• 本文:
= = =

フィリピンの医療事情とは?前編

本日は、外務省から発表されている世界の医療事情をご紹介。
本日はフィリピン。
医療事情のご案内です。

1.衛生・医療事情一般

 フィリピンは熱帯モンスーン気候帯に属し、基本的には1年中高温多湿な気候ですが
大まかに乾期(夜間は比較的過ごしやすい:12月から2月)・暑気(最も暑い:3月か
ら5月)・雨期(蒸し暑い:6月から11月)に分かれます。ただし、7000余りの島々か
らなりますので、それぞれの地域によって、気候・疾病が少しずつ異なります。大都
市、特にマニラ首都圏では排気ガスによる大気汚染が強いため、呼吸器系(鼻から気
管支まで)の症状が出やすい環境になっています。(排気ガス規制法は有りますが、
殆ど機能していません。)当地の特徴は、都市部と地方の格差、富裕層と貧困層の格
差が非常に大きいことで、医療においてもマニラ首都圏に専門医や大病院が集中して
います。私立病院は先進国と同じシステムで、救急部(医師・看護師)と病棟(看護
師)・検査部(含むX線)は病院の職員ですが外来部はそれぞれの医師が開業していま
す。市内にはあちこちに薬局が在り、院外処方もこちらで購入します。処方箋なしで
買えるお薬(例えば消化薬・制酸剤・解熱鎮痛薬の一部)も有りますので薬剤師にお
聞き下さい。

2.罹りやすい病気・怪我

 マニラ首都圏にはディーゼル車が多く、排気ガス汚染が強い事、(2)レストラン、
映画館、ホテルなどの冷房が強いため、呼吸器感染症(風邪・咽頭炎・副鼻腔炎・気
管支炎等)を繰り返す人が多いようです。長期に滞在している人でもウイルス性胃腸
炎、アメーバ赤痢、細菌性胃腸炎などを繰り返して起こす人がいるので水・氷・生野
菜などには十分注意が必要です。また、貝毒による食中毒が発生することも有りま
す。蚊が媒介するデング熱は年間2万人近い人が罹っています。マラリアはマニラ首都
圏・セブ島ではここ数年、発生例はありませんが、媒介蚊は生息しています。その他
邦人が利用するリゾート地(パラワン島など)の中には汚染地区もあるのでマラリア
予防薬の服用や蚊に刺されない注意が必要です。薬局で昆虫忌避剤(Off Lotion)を
購入できます。

= = =

• データ抜粋:
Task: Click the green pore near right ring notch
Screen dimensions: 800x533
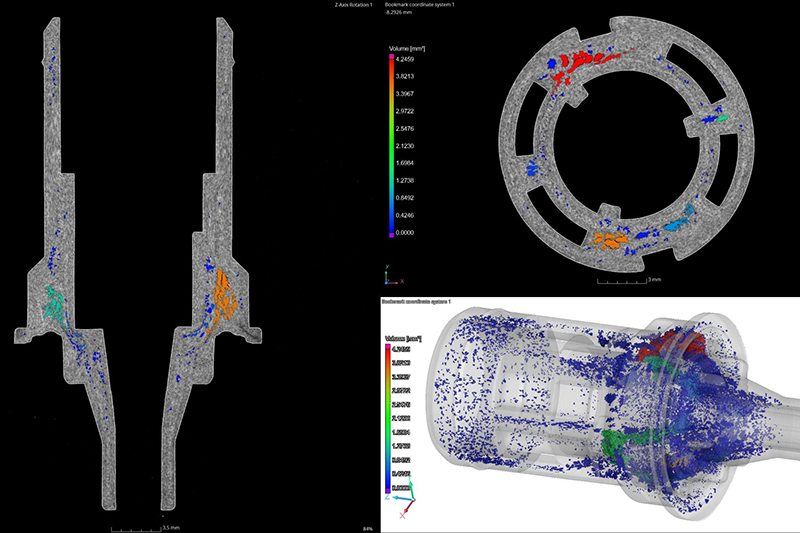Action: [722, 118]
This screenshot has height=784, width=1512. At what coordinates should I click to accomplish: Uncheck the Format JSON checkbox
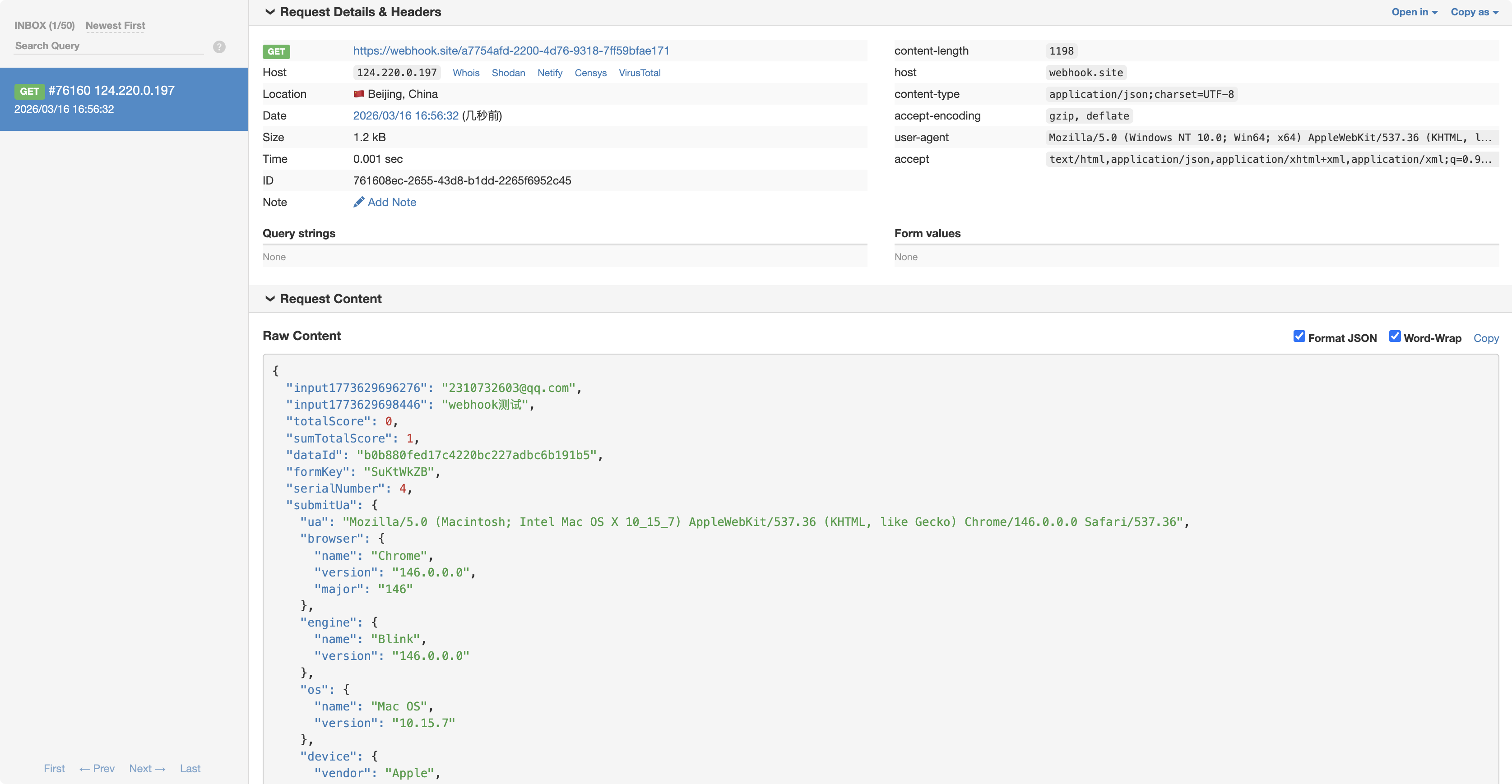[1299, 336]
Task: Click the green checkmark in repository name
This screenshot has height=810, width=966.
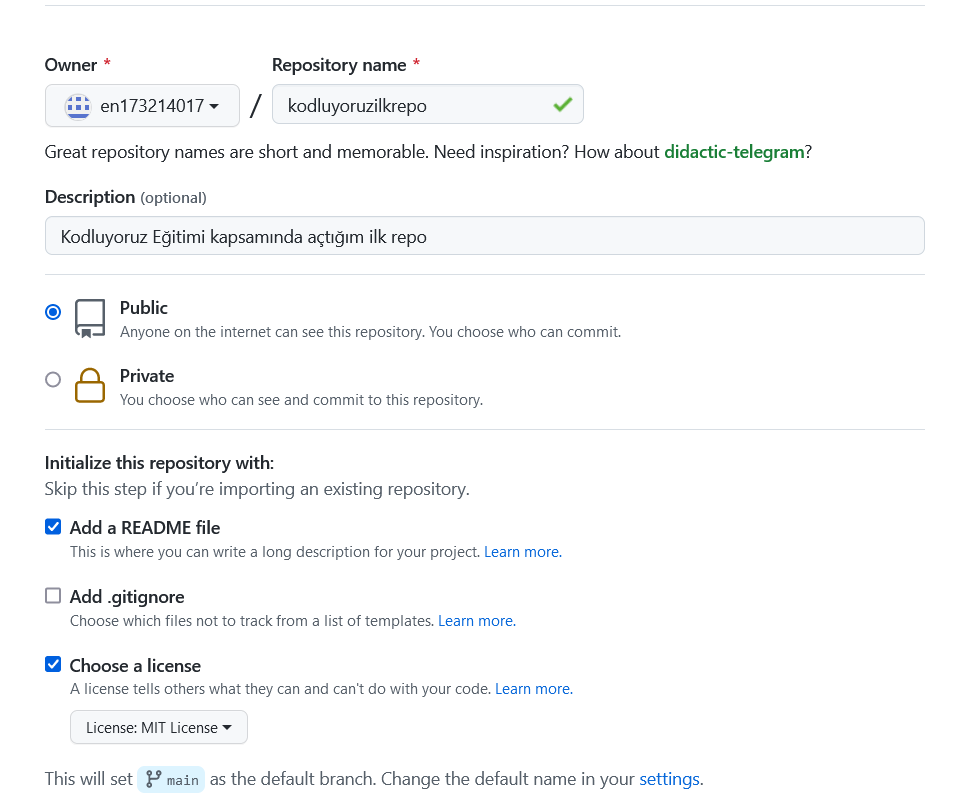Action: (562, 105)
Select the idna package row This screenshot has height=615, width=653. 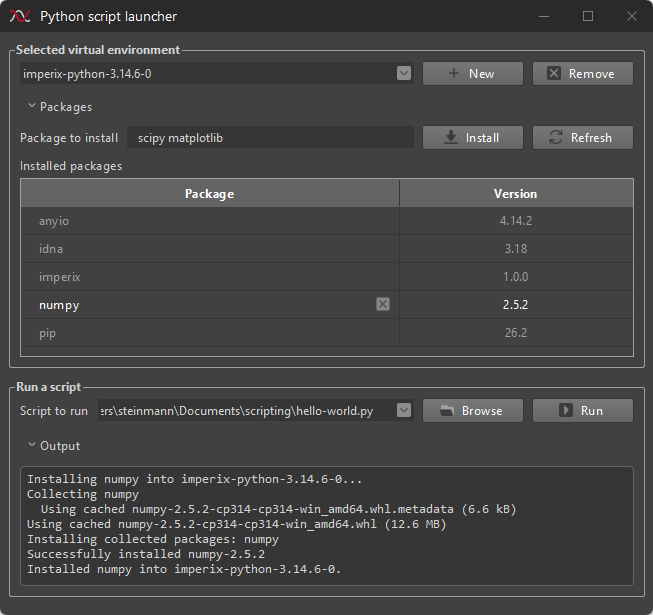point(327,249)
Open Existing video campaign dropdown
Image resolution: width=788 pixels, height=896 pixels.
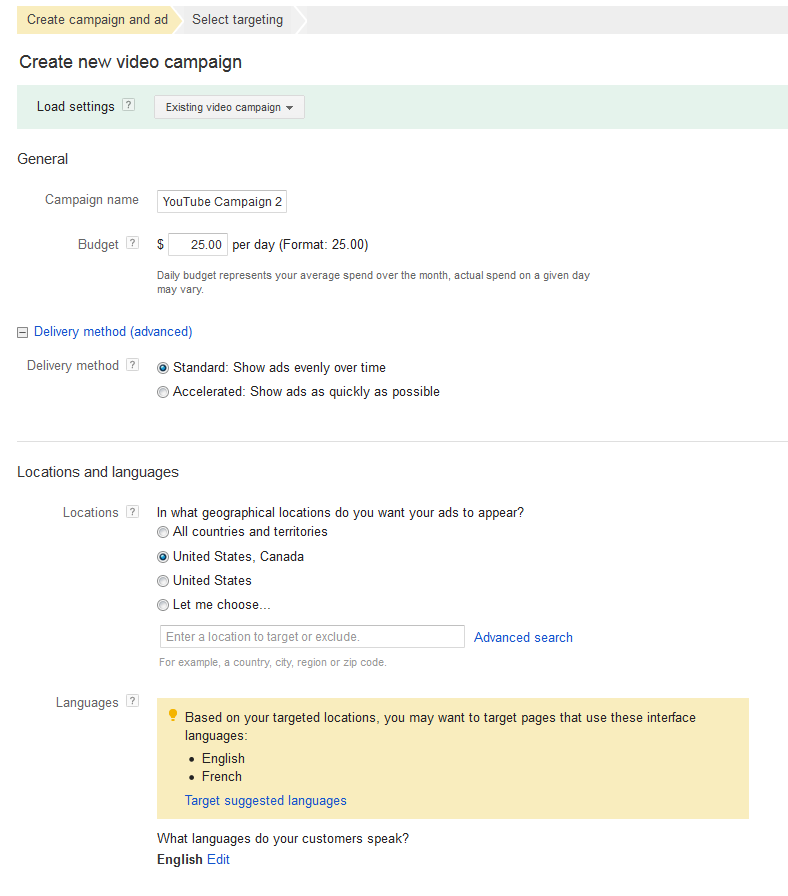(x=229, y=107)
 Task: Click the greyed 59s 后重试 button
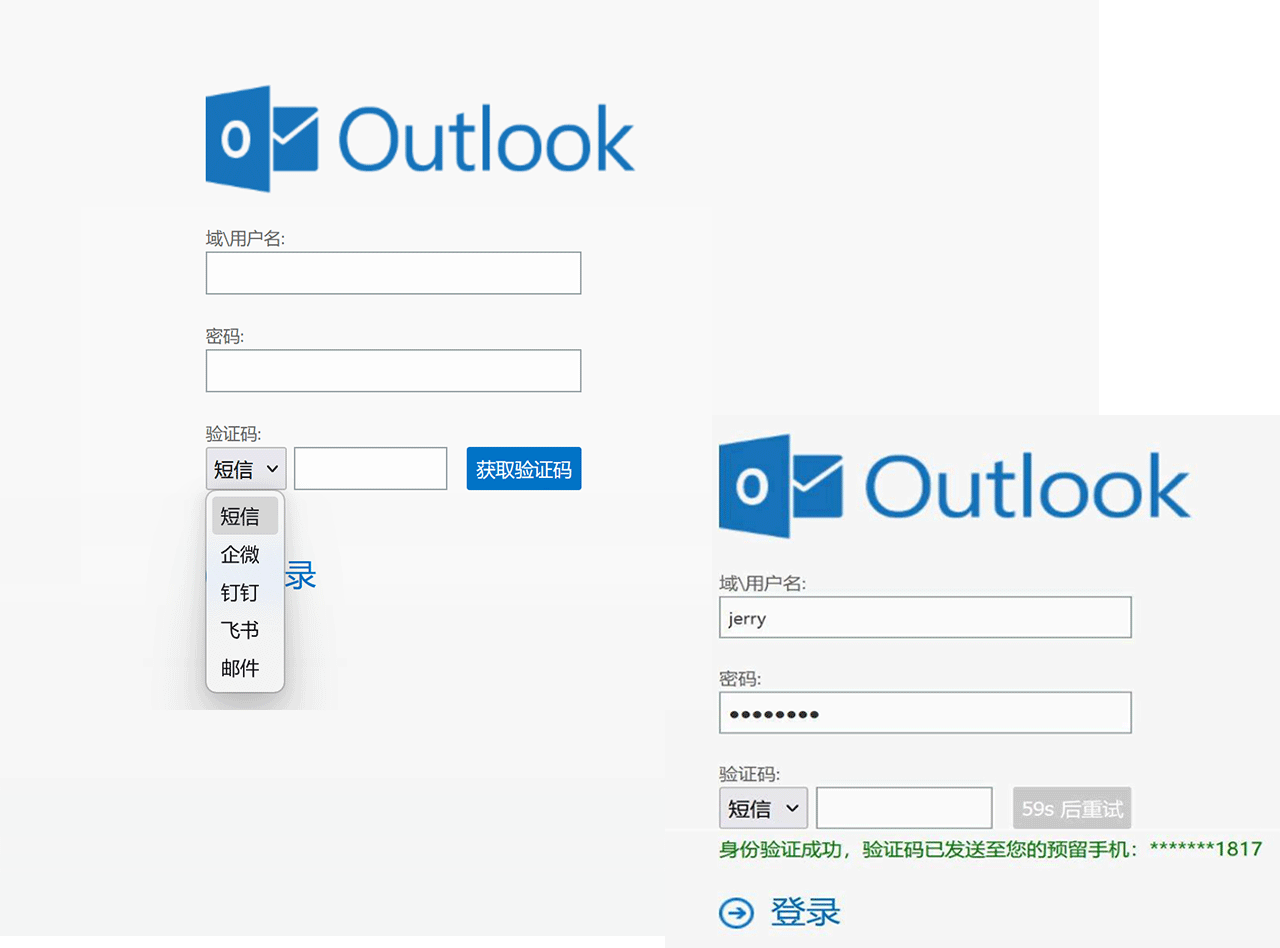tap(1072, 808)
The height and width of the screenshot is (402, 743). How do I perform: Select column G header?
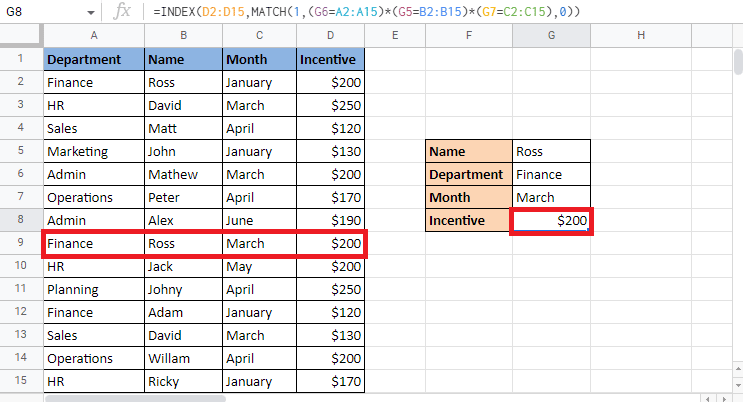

= = =

• 課題 1: フィリピンの医療事情についての本文のうち、「フィリピンは熱帯モンスーン気候帯に属し」で始まる段落を、大事な事実を残したまま箇条書きにまとめてください。
• 課題 2: フィリピンの医療事情についての本文の続きを、最後の文のあとから書き進めてください。
ここの記録は、この作業には使いません。

• 回答 1:
- 熱帯モンスーン気候で、一年中高温多湿。大まかに乾期(12月〜2月)、暑気(3月〜5月)、雨期(6月〜11月)に分かれる。
- 7000余りの島々からなり、地域ごとに気候や病気が少しずつ違う。
- 大都市、特にマニラ首都圏は排気ガスによる大気汚染が強く、呼吸器の症状が出やすい。排気ガス規制法はあるが、ほとんど機能していない。
- 都市部と地方、富裕層と貧困層の格差がとても大きく、専門医や大病院はマニラ首都圏に集中している。
- 私立病院は先進国と同じ仕組みで、救急部・病棟・検査部は病院の職員だが、外来部はそれぞれの医師が開業している。
- 市内には薬局が多く、院外処方の薬もそこで買う。処方箋なしで買える薬(消化薬・制酸剤・解熱鎮痛薬の一部など)もあるので、薬剤師に聞くとよい。

• 回答 2:
3.健康上心がけること

 生水は飲まない、強い日差しを防ぐ(特にゴルフ等の戸外スポーツをされる方)、
蚊に刺されない等の注意の他にできるだけ昼寝などを取って体力の消耗を防いで下さ
い。かなり汗をかくので水分を十分に補給することもお勧めします。当地でも殆どの
予防接種は可能ですが、日本製のワクチンは販売されていないので、滞在予定のお子
さんは予防接種をできるだけ日本で済ませて来る方が宜しいでしょう(麻疹・BCG接種
は特に勧めます)。麻疹は年に10,000人前後が発生しており、結核も死亡原因の6位を
占めています。(推定年間新規患者数230,000人で世界7位。)当地でのHIV / AIDSの
発生は未だに低流行段階に留まっていますが(UNAIDSの推計によると 2001年末までの
HIV 感染者数は9,400名)、流行拡大のリスク要因である性病感染率は高く(梅毒・淋
病・クラミジアなど)、注意を要します。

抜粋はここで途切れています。